A new forecast called for mist and within the hour a dense fog settled in and the coast disappeared, not unlike in Maine. Fog is not so common around these parts so people tend to stay put in fog. We turned on the radar.  Soon Alex spotted a sailboat passing close to port which was invisible on radar without a radar reflector.  Alex stayed on the helm and I watched the radar as we entered Arranmore near Burtonport in Donegal. 

Fog lifts as we approach the anchorage!
The 'obelisk' 
It’s always rather exciting coming into a port that is foreign to you in challenging conditions. This is a tricky entrance with lots of unmarked rocks. You have to line up a set of range markers after passing a cardinal mark from due North. Nothing was visible in the fog and none of the markers that were supposedly lit actually had lights on, including the lighthouse.  So I stayed on radar watching the rocky coastline and kept an eye on the depth sounder corroborating what the other instruments said. The chartplotter can be off quite a bit as the most recent surveys of Ireland’s coastline were done in the 1800s and GPS anomalies exist more commonly than one might expect.  Alex calmly steered the specified 186°M course.


Finally the black and white striped cardinal mark on the rocks came into view with huge waves crashing over it. Shortly after, we could make out the RNLI boat, the ferry, and the miniscule obelisk on the shore which marks where to turn into the anchorage.  Piece of cake. We anchored, had a wee dram, dinner of beans and sausages, and collapsed.
Aleria at anchor in Arranmore

We knew we were still in Ireland
We decided to take our first lay day on Arranmore (or Aran Island) which is part of the Donegal Gaeltacht. Just about everyone speaks Gaelic Irish here and the signs are all in Irish, but people were very considerate and spoke English to us. Left our dinghy by the old pier and climbed the old stairs to the main road. It was Sunday and jammed with day trippers. The ferries shuttled families in their cars back and forth all day. We had lunch at the pub, which was jammed and great for people watching even though it took an hour and a half to get our lunch. We have never seen so very many tall beautiful thin girls in our lives.  There must be a modelling school here, as the Gaelic language school couldn’t be the draw. There were few boys in evidence.  Alex was drooling conspicuously but I couldn’t fault him.

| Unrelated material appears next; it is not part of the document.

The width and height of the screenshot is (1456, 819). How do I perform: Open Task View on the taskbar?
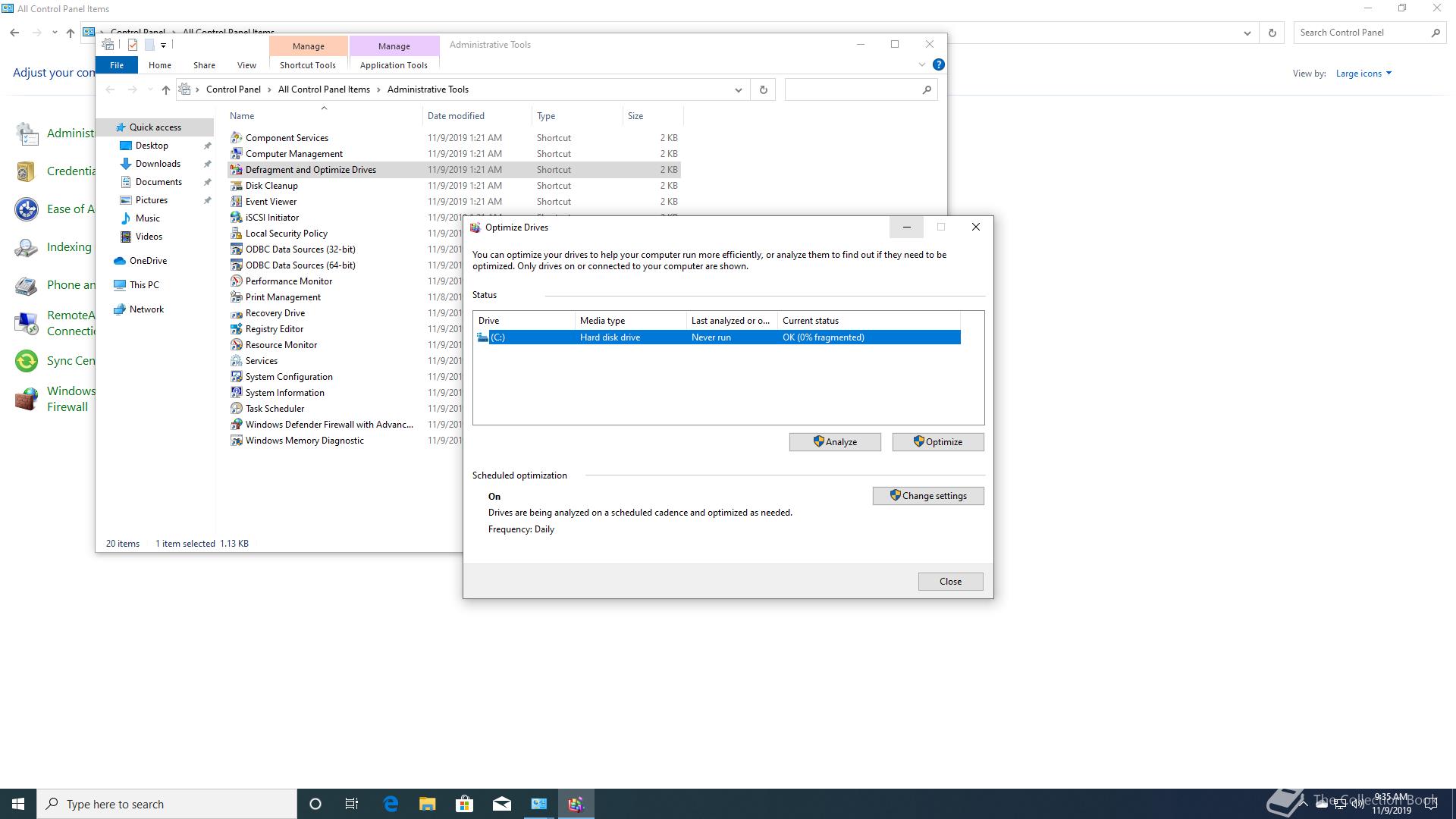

Arranmore  (Irish: Árainn Mhór) is a lovely island. It's the largest populated island in Donegal and the second largest in Ireland after Achill. There are lots of holiday homes and perfectly groomed gardens, English style. Many of the holiday goers here are from the North as Derry is quite close by and Belfast not very far either. We walked up to the crest of the island by the lakes, which was one hour straight up the hill. 
Morning reveals what we didn't see in the fog

We enjoyed lovely warm sunshine, but at the top we saw that we were surrounded by fog and had found a little hole in it.  We learned from walkers coming the other way that it was another 3 hours around the loop and fog was sweeping over the hills so we turned back and tracked down the hill appreciating the magnificent views of the harbour from up there.  The people were very friendly but there were far too many cars.  The Siopa (shop) was closed so we missed our chance for fresh bread.


Village along the beach

Busy weekend with ferries going back and forth all day long
We returned to Aleria and I sat in the cockpit writing this, the fog set in in less than a minute and enveloped the world as it disappeared from our view.  I discovered that our first walk resulted in a huge blister on my ankle, which I didn’t know would take the entire trip to heal.

Fortunately, the following morning was full of sunshine and no fog. Time to lift the anchor and press on to Scotland.

The lakes at the very top
Lovely views 
Bog cotton 



Peat bog cut for turf
The fog descends as we get back to the boat

We pull up anchor as the fog clears and head north.